O gênero faroeste se achava numa circunstância
estranha durante a transição das décadas de 1960 para 70. A produção
norte-americana, tão prolífica e abundante duas décadas antes minguava e os
europeus, impulsionados pela fórmula vigorosa e palpitante fornecida por Sergio
Leone e Sergio Corbucci, realizavam seus próprios exemplares de um gênero que
adoravam, mas que seus realizadores originais, os americanos, começavam a
relegar.
Esse cenário define muitas das peculiaridades
de “Hannie Caulder”.
Embora todas as suas orientações remetessem ao
faroeste clássico dos tempos de John Wayne, o diretor Burt Kennedy –dos poucos
artesãos americanos que insistia nesse gênero naqueles tempos –moldou, meio que
guiado pelas condições, uma nova espécie de faroeste, com influências e
recursos europeus, que veio a ser precursor do infame sub-gênero dos anos 1970
de “Rape & Revenge” –aquele no qual uma mulher é estuprada e passa o filme
a perseguir seus algozes na intenção de concretizar sua vingança.
Na inovação de nomear uma mulher como
protagonista dessa vendeta –e de fazê-la assim o centro de sua ação –o filme
faz mais do que honrar faroestes clássicos com protagonistas femininas (como
“Johnny Guitar”), ele serve de base para o referencial “Kill Bill”, de Quentin
Tarantino, também ele debruçado sobre a vingança de uma mulher.
Aqui, a mulher em questão –e personagem-título
–vem a ser interpretada pela espetacular Rachel Welch vinda de produções como o
também faroeste “100 Rifles” e “Mil Anos Antes de Cristo”, cujo caminho para o
estrelato já apontava para um filme como este.

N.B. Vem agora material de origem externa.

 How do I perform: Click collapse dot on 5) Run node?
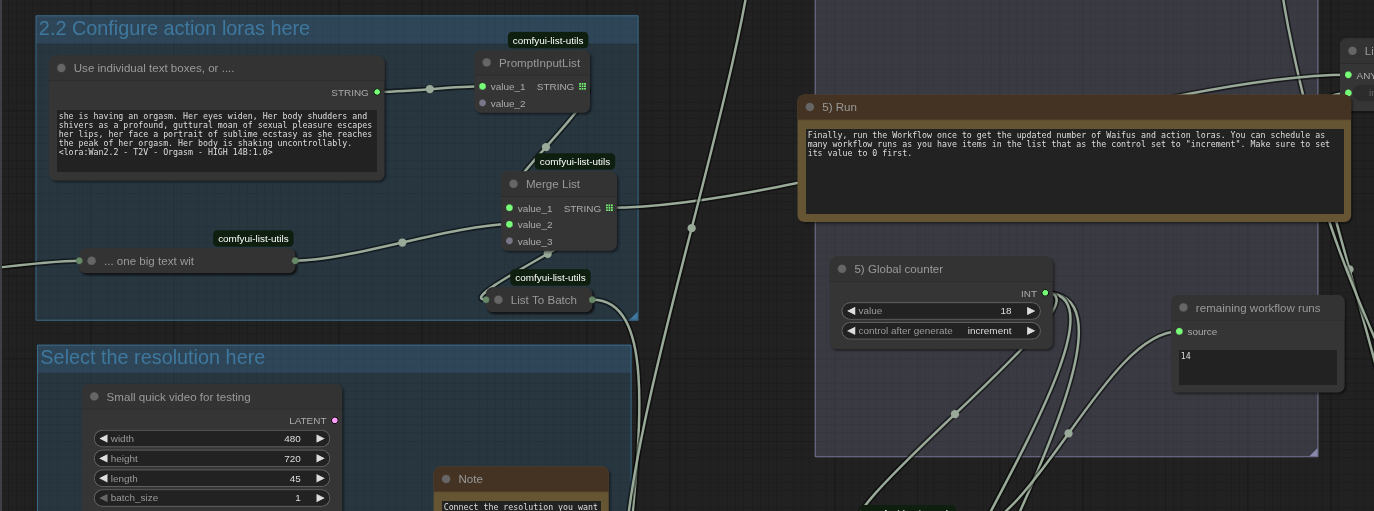(x=810, y=107)
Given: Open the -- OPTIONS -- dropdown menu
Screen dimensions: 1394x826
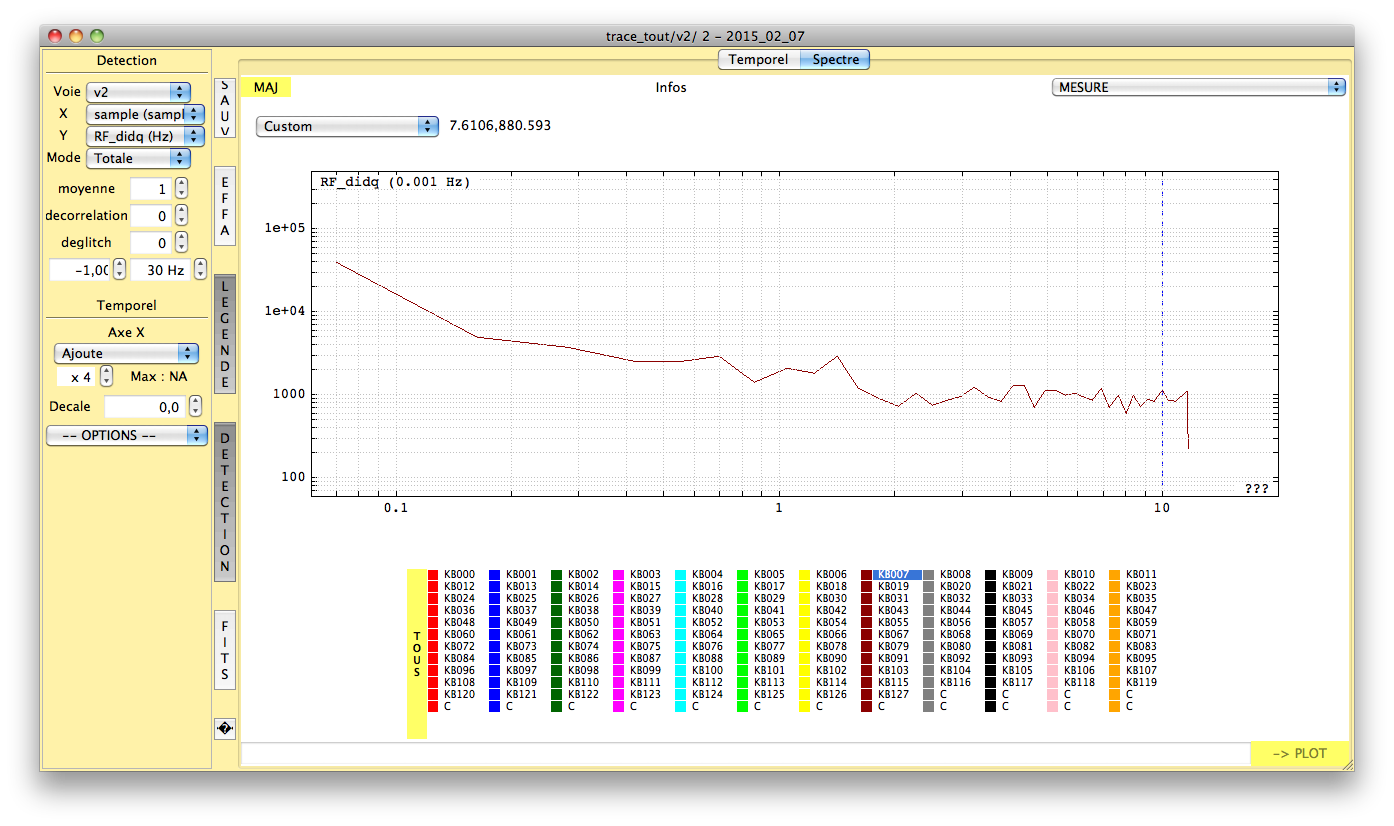Looking at the screenshot, I should click(127, 436).
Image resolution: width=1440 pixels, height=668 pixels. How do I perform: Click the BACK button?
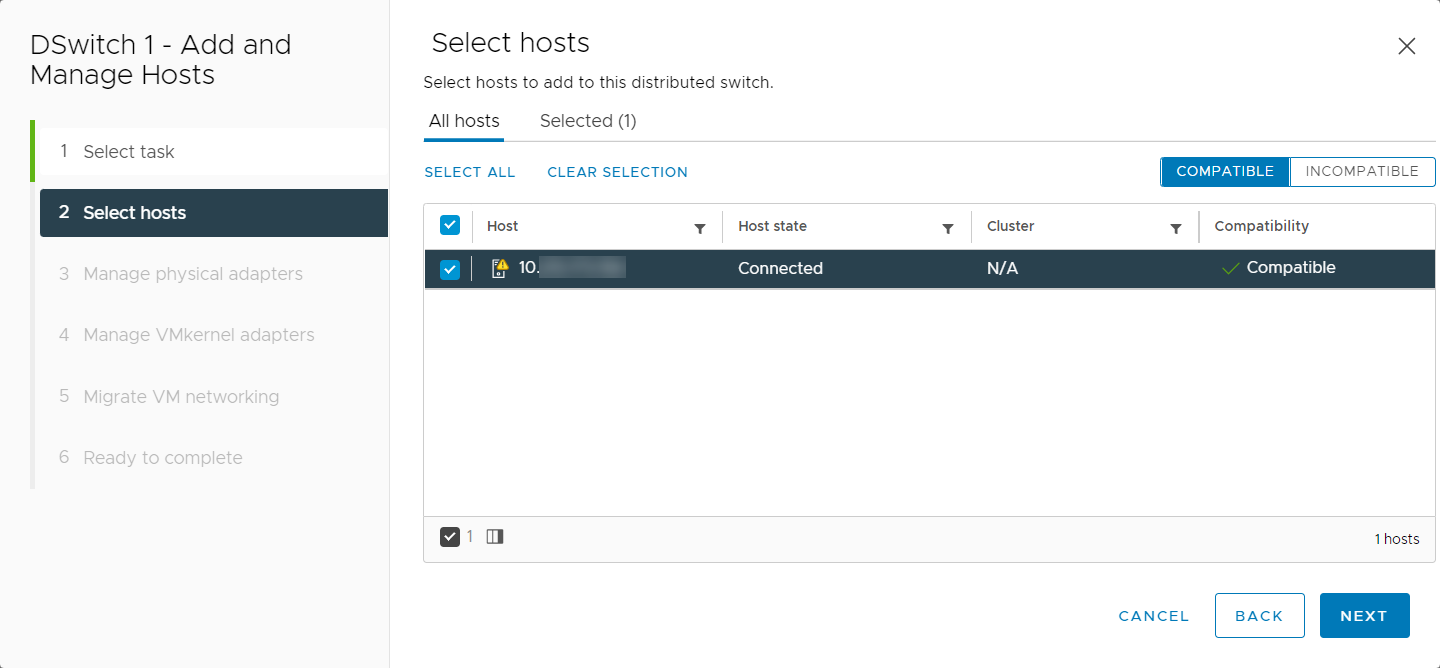1259,616
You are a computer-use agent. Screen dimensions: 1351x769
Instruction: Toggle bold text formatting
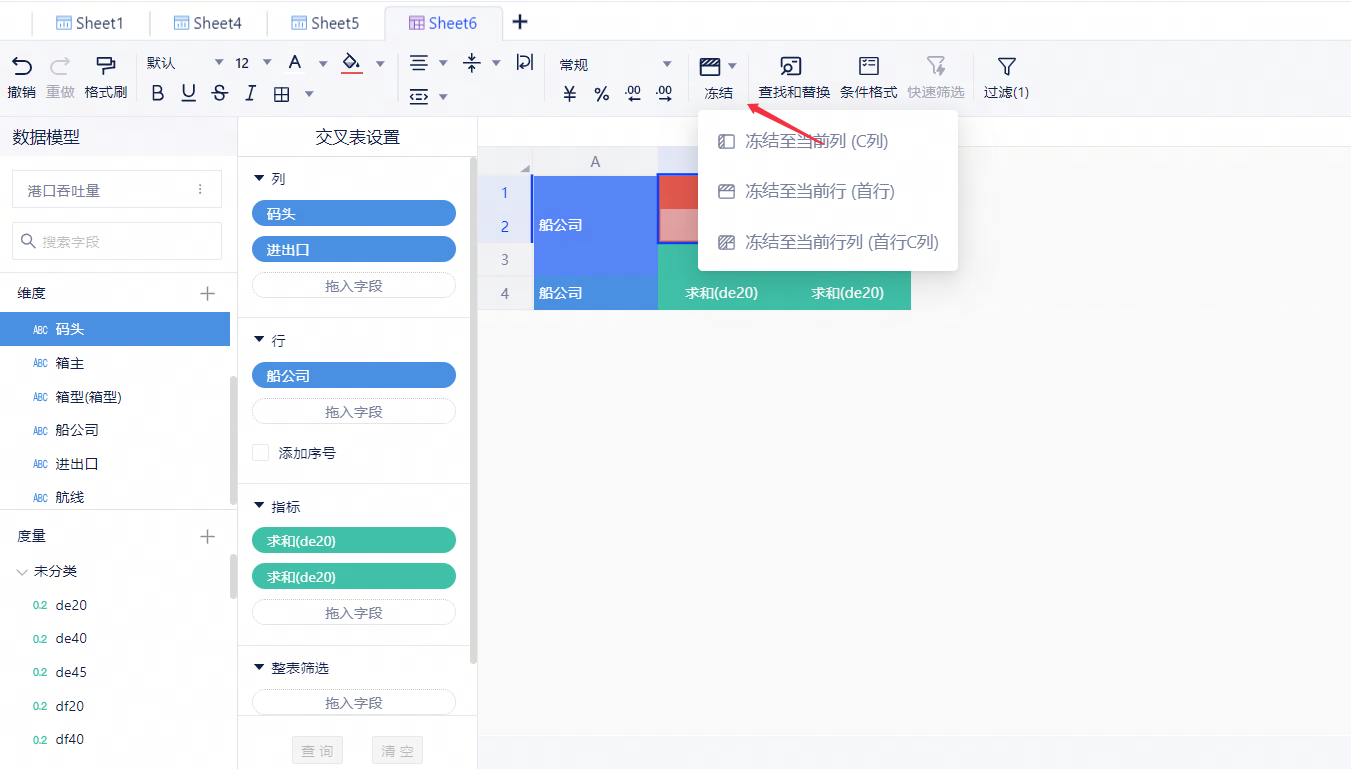click(157, 94)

Ela é Hannie, que tem o infortúnio de cruzar o
caminho dos irmãos malfeitores Em (Ernest Borgnine), Frank (Jack Elam, de “EraUma Vez No Oeste”) e Rufus (Strother Martin) no percurso de um sem fim de
crimes. Vindos de um assalto a banco caótico e desajeitado –ilustrado na
primeira e sangrenta cena –eles estão a caminho de outras malfeitorias mais, e
então acham o rancho de Hannie e seu marido.
Ele, os bandidos matam. Ela, eles estupram e
deixam para morrer dentro da casa em chamas.
Mas, Hannie sobrevive vestida somente com um
poncho –e aí começa a função da bela Rachel Welch de objeto de contemplação de
narrativa que seguirá assim até quase metade do filme: A câmera de Kennedy,
ainda que nada vulgar, não tem pudor em verificar que Rachel não usa nada por
baixo do poncho!
Nessas condições precárias ela encontra o pouco
usual caçador de recompensas Thomas Luther Price (Robert Culp, fantástico, num
personagem que serviu de ampla inspiração para Tarantino e o ator Christoph
Waltz comporem o Dr. Schultz, de “Django Livre”).
Após um período de insistência dela, Price
concorda em ensiná-la a manejar armas e
a ajudá-la a encontrar os homens que acabaram com sua vida.
Se há algo de curioso em “Hannie Caulder-Desejo
de Vingança” são pelo menos duas de suas participações especiais: Uma a de
Christopher Lee, em meio ao auge de sua contribuição como Drácula na produtora
Hammer, fazendo aquele que é lembrado como seu único faroeste; e, mais
intrigante, a de Stephen Boyd (o Messala do “Ben-Hur” clássico) num papel
rápido, porém, marcante de um pistoleiro calado (não dá um pio o filme inteiro)
todo vestido de preto e cercado de uma atmosfera misteriosa –ele aparece
durante o treinamento que Price presta a Hannie, dando a entender que será uma
aparição sem sentido, e então ressurge, num momento fundamental no desfecho do
filme.
Sua participação está aberta à toda sorte de
interpretação do expectador: Um padre pistoleiro?! Um caçador de recompensas
metódico? Um anjo da morte? Um fantasma da vingança?
O filme de Kennedy não
responde e nem quer responder a isso, no lugar, ele busca fazer o básico: Dar a
sua protagonista uma trajetória sólida com começo, meio e fim. Tal e qual os
grandes artesões do gênero o fariam.